**Records for processing**
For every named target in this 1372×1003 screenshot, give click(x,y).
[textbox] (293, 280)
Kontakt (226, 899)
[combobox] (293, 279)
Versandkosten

**The exercise**
Gather each line of the items that contains the word "named".

**Response to the task**
For every named target in this 1372×1003 screenshot, give click(x,y).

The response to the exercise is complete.